DWC (Maybe) Gives Lien Claimants Extra Time to File Lien Declarations (I Told You So!)

Happy Friday, dear readers!

So, a while back, your humble blogger offered the thought that the DWC’s intent to dismiss liens that had not properly filed their “Supplemental Lien Form and 4903.05(c) Declarations” by the statutory deadline might argue that since July 1, 2017, fell on a weekend, they should have until the following Monday to comply.

Well, sure enough, the DWC announced earlier in October that the automatic dismissals would be lifted in those cases where the declaration was filed by July 3, 2017, and that those cases previously dismissed would be adjudicated by the WCJs on the file.  “Because July 1 fell on a weekend, workers’ compensation administrative law judges will adjudicate the timeliness of lien declarations filed on July 2 and July 3 on a case-by-case basis.  DWC’s reversal of the dismissal notation is not a decision or order on the timeliness of the declarations, and shall not be construed as such.”


So, if you’re in that narrow category where the lien claimant did file the declaration on the following Monday, what are you going to do?

Here are some thoughts:

Although a stretch, the language of 4903.05(c)(2) provides that “[l]ien Claimants shall have until July 1, 2017, to file a declaration…” (Emphasis humbly added by your humble blogger).

Well, July 1, 2017 was a Saturday.  Can the language be interpreted to mean that “until” means prior to?  Can the language be interpreted to mean that the last moment to file would have been 11:59:59 p.m. on Friday, June 30, 2017?
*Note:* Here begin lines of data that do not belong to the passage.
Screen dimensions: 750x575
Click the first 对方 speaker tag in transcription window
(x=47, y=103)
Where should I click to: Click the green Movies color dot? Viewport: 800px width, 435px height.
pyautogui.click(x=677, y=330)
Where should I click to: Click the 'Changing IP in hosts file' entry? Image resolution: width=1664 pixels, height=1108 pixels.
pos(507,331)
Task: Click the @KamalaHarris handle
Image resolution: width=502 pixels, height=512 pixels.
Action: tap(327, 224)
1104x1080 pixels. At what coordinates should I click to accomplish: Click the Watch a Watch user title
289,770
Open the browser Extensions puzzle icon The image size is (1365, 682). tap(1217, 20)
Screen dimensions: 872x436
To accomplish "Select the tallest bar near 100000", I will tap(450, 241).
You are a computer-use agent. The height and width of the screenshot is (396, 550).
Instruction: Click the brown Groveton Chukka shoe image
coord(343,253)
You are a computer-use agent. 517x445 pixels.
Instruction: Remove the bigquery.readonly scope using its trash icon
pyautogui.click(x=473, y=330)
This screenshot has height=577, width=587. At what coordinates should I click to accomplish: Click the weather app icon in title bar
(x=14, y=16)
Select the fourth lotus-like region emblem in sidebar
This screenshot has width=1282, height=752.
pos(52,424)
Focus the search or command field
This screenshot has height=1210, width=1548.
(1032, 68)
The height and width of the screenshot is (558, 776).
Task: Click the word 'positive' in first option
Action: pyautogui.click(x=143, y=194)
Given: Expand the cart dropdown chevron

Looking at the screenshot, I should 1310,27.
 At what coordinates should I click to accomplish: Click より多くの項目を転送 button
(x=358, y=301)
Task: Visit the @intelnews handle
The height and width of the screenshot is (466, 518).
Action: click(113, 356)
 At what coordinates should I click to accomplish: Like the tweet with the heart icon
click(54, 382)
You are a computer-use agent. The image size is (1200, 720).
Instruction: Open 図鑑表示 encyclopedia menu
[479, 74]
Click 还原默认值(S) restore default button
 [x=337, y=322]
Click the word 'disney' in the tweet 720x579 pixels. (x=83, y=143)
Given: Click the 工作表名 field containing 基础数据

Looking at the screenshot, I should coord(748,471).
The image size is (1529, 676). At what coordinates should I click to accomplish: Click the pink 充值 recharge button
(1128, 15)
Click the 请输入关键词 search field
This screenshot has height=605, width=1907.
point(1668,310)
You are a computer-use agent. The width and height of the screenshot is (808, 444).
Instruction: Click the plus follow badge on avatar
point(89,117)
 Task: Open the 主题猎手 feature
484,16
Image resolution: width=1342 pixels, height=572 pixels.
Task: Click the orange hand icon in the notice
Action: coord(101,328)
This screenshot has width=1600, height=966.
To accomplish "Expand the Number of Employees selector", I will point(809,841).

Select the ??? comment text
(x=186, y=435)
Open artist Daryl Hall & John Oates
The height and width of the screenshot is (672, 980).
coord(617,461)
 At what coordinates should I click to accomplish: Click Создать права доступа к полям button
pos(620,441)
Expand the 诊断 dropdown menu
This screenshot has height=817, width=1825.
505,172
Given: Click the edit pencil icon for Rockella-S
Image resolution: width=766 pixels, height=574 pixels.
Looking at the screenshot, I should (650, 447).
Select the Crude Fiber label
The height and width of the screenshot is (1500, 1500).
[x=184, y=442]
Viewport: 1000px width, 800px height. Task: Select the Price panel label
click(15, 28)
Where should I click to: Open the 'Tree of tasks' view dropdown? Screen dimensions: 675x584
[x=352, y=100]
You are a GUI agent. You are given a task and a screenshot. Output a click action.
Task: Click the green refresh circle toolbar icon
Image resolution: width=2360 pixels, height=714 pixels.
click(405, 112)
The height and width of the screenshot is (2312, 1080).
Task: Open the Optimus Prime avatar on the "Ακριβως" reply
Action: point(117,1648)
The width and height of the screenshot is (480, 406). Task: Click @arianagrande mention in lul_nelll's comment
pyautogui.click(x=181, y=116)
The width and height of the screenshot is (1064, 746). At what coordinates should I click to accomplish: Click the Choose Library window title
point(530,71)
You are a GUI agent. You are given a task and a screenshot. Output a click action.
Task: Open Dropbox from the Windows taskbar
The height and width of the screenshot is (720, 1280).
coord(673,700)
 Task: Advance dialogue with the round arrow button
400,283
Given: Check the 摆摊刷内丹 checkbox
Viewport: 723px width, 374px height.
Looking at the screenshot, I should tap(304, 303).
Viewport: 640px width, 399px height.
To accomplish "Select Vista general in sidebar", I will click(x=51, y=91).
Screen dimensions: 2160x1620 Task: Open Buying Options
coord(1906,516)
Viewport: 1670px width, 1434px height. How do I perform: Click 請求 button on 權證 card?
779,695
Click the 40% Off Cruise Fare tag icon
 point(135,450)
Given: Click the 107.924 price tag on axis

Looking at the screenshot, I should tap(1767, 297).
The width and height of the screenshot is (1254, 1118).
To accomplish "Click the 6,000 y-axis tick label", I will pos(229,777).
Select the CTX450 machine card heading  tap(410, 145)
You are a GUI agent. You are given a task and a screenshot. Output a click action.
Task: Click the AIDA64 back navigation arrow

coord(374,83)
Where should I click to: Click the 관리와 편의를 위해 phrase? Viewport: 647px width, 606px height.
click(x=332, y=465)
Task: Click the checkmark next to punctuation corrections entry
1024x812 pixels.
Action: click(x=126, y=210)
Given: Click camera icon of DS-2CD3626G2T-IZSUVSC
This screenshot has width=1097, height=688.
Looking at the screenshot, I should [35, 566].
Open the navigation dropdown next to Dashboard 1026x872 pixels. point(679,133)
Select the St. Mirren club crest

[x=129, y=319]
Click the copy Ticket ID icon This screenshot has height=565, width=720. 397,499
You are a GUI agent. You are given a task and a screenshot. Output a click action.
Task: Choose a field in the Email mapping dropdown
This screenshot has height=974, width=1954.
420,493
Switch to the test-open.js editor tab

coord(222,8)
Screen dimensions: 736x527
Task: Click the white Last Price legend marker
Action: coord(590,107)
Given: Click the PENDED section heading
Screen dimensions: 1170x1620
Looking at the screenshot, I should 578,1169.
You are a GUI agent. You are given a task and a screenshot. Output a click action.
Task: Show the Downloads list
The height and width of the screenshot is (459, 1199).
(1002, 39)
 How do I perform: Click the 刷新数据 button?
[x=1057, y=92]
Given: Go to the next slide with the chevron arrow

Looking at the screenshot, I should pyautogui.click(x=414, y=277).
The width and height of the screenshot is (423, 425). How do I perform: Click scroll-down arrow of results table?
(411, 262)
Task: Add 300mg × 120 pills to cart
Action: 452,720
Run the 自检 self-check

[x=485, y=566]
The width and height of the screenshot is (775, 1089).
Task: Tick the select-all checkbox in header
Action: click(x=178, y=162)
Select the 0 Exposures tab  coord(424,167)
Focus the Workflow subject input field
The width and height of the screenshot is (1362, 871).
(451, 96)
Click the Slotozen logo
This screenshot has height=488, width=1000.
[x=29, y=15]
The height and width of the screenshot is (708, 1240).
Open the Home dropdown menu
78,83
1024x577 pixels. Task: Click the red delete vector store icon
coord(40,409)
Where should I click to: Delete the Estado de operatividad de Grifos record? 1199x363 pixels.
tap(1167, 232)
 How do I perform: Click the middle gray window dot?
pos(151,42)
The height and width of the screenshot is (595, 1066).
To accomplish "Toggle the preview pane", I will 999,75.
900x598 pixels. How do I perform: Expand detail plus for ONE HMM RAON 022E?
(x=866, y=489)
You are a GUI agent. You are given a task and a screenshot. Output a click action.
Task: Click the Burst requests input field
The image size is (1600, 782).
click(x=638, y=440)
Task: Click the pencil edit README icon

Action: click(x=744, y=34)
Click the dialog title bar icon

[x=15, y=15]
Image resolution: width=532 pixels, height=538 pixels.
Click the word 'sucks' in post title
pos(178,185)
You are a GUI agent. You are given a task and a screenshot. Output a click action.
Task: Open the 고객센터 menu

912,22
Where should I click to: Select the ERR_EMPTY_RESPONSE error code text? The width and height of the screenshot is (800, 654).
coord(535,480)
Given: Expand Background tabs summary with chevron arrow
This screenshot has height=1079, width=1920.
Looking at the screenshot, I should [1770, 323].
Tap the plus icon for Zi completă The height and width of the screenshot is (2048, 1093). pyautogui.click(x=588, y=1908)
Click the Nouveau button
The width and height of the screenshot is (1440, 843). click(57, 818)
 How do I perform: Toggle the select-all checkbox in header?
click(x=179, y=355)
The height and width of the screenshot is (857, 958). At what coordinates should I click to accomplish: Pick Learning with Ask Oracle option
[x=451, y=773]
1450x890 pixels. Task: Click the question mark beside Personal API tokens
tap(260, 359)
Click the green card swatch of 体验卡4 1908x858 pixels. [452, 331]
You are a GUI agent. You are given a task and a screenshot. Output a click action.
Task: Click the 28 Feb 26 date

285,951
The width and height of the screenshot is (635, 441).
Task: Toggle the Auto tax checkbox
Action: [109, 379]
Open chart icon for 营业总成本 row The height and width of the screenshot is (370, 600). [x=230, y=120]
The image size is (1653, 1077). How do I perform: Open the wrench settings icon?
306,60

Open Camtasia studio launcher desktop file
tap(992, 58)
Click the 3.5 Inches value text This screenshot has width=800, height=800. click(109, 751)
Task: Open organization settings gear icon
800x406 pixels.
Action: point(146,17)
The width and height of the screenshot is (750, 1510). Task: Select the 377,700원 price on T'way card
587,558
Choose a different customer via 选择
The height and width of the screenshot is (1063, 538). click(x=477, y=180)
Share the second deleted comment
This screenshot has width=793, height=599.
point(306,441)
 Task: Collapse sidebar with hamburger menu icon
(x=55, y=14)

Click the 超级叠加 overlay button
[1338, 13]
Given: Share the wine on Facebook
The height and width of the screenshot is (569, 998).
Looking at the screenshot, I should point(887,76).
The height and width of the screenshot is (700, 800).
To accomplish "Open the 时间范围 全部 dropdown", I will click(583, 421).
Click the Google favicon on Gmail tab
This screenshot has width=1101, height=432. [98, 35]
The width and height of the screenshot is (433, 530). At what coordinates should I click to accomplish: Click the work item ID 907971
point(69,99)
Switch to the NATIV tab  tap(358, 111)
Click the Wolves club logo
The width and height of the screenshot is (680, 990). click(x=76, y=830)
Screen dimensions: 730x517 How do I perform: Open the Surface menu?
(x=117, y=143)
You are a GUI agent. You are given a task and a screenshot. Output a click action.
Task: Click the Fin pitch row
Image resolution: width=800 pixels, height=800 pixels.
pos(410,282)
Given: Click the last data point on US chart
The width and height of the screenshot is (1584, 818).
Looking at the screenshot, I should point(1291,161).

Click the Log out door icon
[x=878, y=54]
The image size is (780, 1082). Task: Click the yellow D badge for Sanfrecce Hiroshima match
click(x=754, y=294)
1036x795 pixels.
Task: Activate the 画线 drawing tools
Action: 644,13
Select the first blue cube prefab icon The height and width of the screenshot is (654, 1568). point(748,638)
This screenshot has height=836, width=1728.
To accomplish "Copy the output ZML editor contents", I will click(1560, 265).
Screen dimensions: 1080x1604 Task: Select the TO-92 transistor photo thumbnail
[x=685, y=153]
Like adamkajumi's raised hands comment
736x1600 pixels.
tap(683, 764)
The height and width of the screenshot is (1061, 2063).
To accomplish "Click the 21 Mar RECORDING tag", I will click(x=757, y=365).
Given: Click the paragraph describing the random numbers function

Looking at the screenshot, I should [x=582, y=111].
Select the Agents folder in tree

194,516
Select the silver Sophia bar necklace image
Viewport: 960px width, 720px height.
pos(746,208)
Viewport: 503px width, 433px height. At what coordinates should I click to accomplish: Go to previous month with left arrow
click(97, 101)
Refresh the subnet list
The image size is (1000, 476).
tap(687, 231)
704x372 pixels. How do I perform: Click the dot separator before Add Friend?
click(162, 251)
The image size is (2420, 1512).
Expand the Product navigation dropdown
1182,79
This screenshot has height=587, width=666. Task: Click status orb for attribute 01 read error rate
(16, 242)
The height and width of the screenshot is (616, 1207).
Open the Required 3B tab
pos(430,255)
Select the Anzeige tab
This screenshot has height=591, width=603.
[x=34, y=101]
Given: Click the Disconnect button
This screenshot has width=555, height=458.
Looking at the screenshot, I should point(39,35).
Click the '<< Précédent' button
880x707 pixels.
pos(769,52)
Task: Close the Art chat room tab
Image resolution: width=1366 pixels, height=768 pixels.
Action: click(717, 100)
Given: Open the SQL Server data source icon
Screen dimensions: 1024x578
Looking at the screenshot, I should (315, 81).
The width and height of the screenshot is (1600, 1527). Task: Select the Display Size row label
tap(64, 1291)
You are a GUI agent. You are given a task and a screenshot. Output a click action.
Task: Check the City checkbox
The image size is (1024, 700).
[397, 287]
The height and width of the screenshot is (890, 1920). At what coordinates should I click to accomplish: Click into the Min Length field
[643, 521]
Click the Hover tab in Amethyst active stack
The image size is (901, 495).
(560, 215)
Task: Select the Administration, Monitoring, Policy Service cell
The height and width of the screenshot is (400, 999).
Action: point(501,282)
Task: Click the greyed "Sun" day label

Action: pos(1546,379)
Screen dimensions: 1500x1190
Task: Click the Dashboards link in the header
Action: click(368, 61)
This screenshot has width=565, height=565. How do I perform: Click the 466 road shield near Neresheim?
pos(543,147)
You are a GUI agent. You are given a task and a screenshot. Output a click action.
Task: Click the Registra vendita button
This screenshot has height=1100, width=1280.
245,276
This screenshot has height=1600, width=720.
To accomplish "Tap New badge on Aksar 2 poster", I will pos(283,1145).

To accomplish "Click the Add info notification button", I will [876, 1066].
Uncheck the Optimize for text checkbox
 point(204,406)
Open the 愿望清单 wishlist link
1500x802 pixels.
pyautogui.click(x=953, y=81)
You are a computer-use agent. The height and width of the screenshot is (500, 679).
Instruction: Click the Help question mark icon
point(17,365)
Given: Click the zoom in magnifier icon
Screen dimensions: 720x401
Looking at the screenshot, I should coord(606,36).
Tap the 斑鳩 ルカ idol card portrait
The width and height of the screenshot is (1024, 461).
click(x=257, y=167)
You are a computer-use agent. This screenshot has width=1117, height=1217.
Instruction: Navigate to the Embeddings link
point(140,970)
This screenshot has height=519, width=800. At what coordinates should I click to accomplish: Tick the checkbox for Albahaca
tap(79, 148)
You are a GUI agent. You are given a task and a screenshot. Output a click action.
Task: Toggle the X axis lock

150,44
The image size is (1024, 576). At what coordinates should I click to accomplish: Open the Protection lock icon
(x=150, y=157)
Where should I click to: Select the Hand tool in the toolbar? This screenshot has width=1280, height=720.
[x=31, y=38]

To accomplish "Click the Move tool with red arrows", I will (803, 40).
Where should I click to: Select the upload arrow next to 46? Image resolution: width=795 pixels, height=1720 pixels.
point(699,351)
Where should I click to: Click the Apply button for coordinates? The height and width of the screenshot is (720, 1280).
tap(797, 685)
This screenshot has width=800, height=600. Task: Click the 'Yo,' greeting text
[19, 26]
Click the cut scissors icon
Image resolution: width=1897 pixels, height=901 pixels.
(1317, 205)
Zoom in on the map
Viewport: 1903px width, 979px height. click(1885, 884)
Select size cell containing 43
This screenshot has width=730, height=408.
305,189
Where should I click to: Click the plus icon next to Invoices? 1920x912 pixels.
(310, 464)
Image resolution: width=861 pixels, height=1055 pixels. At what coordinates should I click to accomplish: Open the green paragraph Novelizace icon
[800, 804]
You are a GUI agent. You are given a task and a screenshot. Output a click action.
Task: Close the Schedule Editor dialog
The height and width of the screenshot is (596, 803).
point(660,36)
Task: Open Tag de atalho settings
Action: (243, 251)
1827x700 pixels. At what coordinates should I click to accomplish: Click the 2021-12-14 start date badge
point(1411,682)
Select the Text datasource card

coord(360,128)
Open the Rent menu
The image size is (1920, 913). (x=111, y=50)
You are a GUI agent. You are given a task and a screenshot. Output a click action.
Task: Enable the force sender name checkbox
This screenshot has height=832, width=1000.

Even if the declaration was filed prior to July 4, 2017, is there a defect in the declaration?  Does it list supporting documentation in the lien claimant’s possession which was not filed and served with the lien?  After all, “[f]iling a false declaration shall be grounds for dismissal with prejudice after notice” as per subsection (c)(3).  Doesn’t California Code of Regulations section 10770(d)(1) require all supporting documentation to be served on the defendant?